* [Task objective] Report each line of the listing below that contains the string "screenshot", matching its capitalization exactly.

* [Record set]
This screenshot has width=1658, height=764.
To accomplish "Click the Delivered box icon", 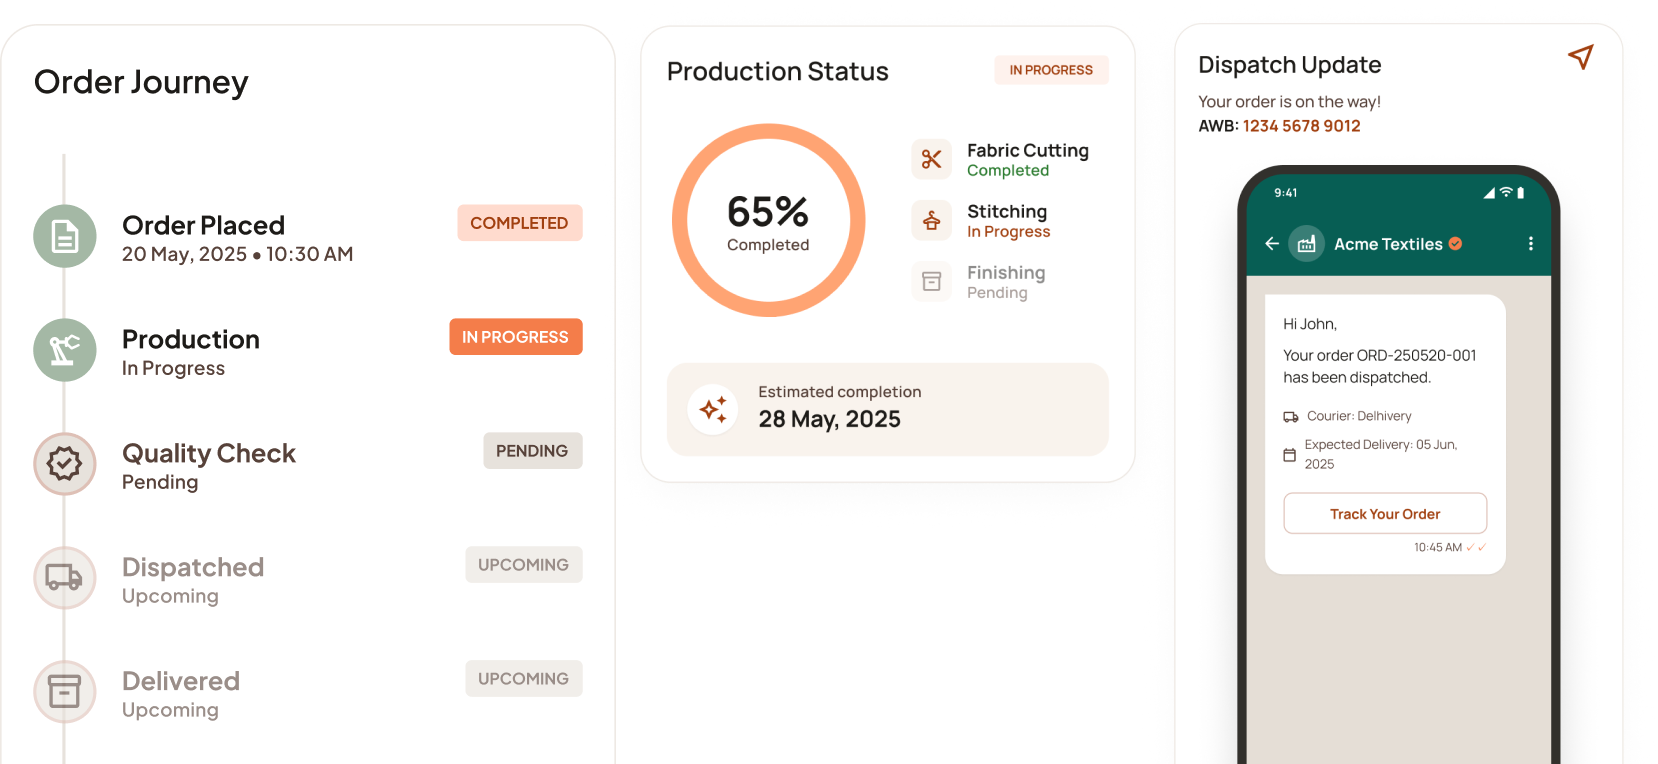I will click(65, 692).
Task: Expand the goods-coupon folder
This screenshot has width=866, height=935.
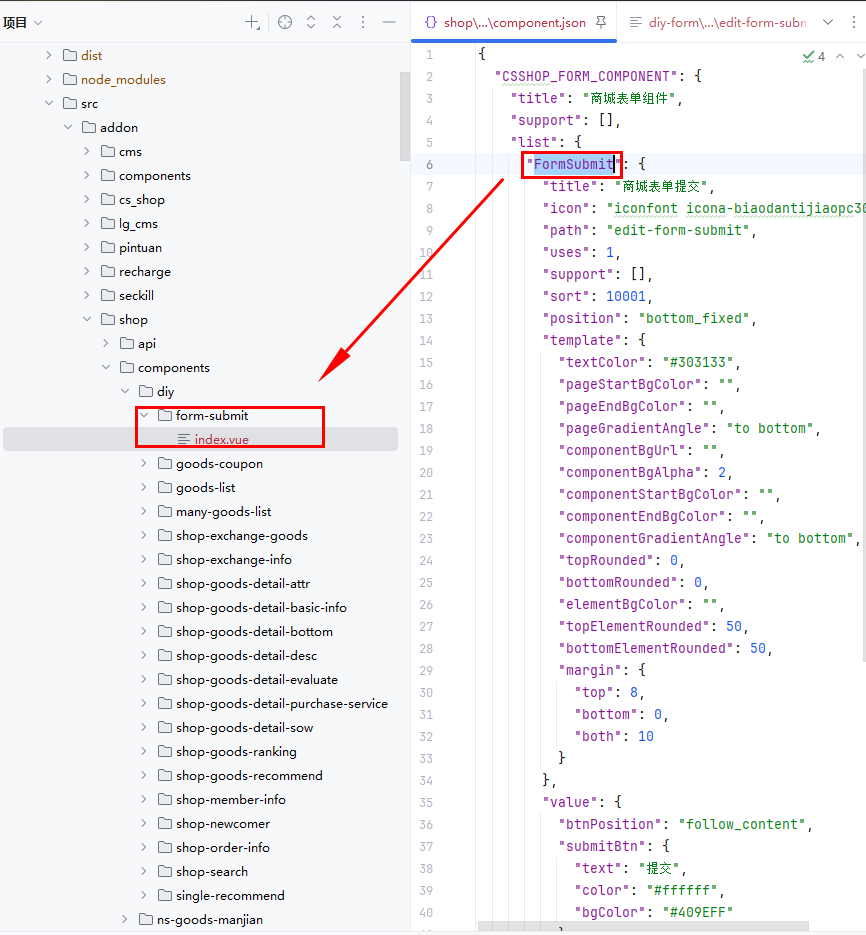Action: [x=144, y=463]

* [Exercise solution]
This screenshot has width=1658, height=764.
This screenshot has width=866, height=935.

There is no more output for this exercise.